Receita, MP e polícias divulgam dados da operação
O empresário Luiz Ferreira Marangon Macedo, 62 anos, o filho dele, Bruno Quinet Macedo, 30, e José Maurício Macedo Teixeira da Fonseca, 59, deixaram o Ceresp no início da madrugada de ontem. De acordo com a assessoria de comunicação da Secretaria de Estado de Defesa Social (Seds), o juiz José Armando Pinheiro da Silveira expediu o alvará de soltura e decretou a prisão domiciliar dos três homens. Eles haviam sido detidos na manhã de terça, mediante mandados de prisão temporária válidos por até cinco dias, durante a operação "Bodas de Pérola" deflagrada pela Receita Estadual e Ministério Público, com apoio das polícias Civil e Militar. As ações visaram a desmontar suposto esquema de sonegação fiscal de mais de R$ 50 milhões, que envolveria nove empresas, entre elas a Viação Frotanobre e algumas já extintas.

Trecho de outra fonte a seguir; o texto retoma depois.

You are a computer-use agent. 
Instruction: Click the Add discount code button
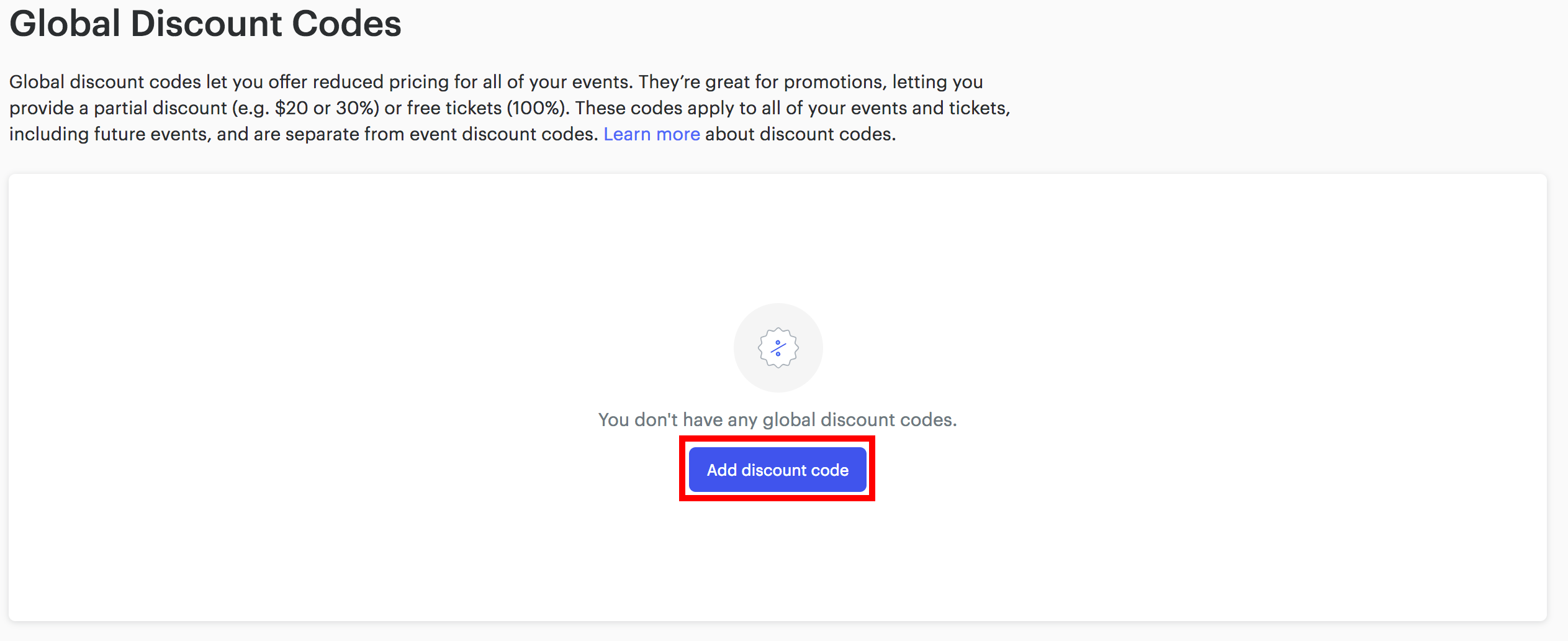(x=777, y=470)
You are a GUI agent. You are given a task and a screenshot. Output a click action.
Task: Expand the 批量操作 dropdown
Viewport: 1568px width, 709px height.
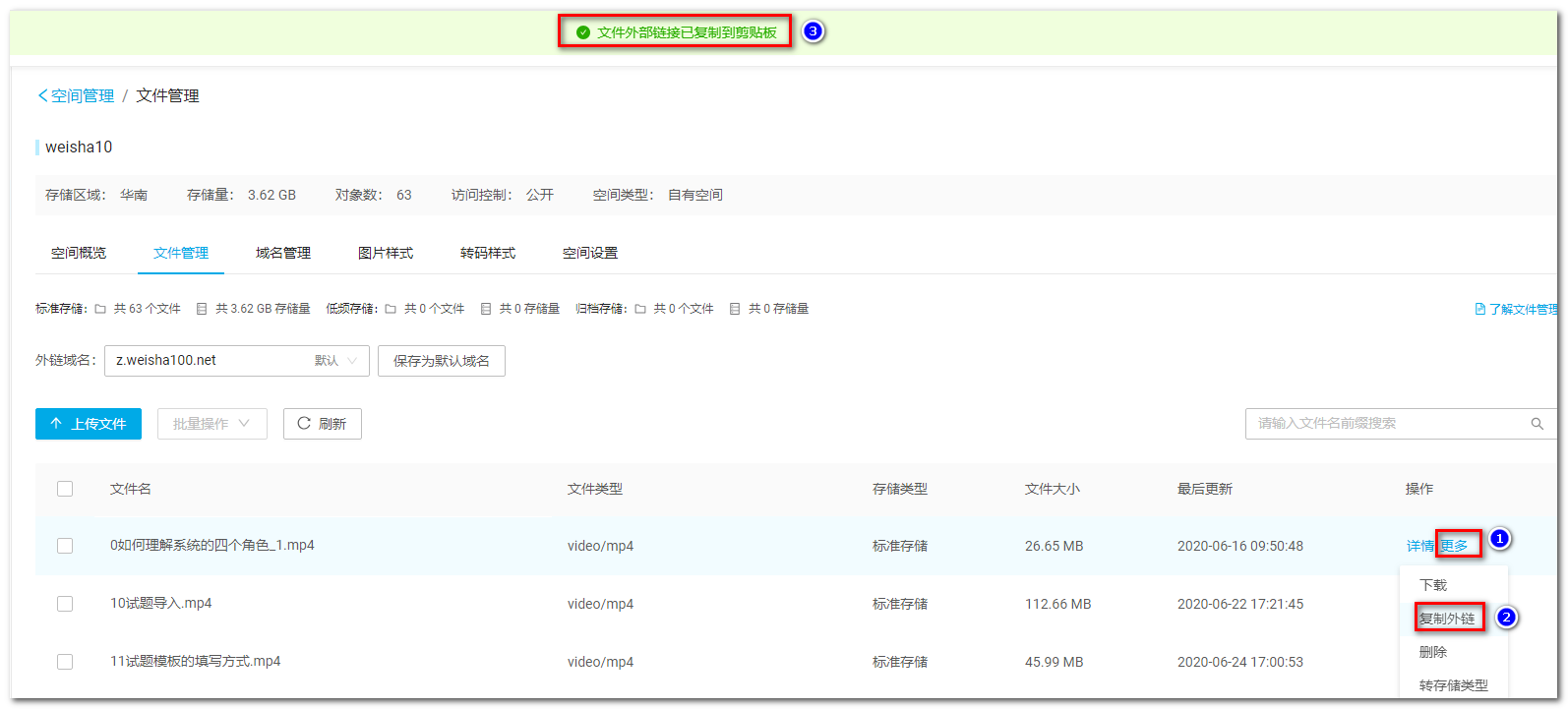[x=211, y=424]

Procurado pela Tribuna ontem, o advogado dos empresários, Áureo Fortuna, preferiu não dar detalhes da soltura de seus clientes. "Foi um aparato ridículo e covarde, não havia necessidade disso. Empresas passam por dificuldades, mas não existe isso de R$ 50 milhões", disse o advogado. Ele afirmou, ainda, estar acompanhando a investigação. "Por enquanto não tem defesa porque não há processo, tudo está sendo investigado. Criaram uma situação supostamente penal, que foi reparada a tempo, ontem mesmo."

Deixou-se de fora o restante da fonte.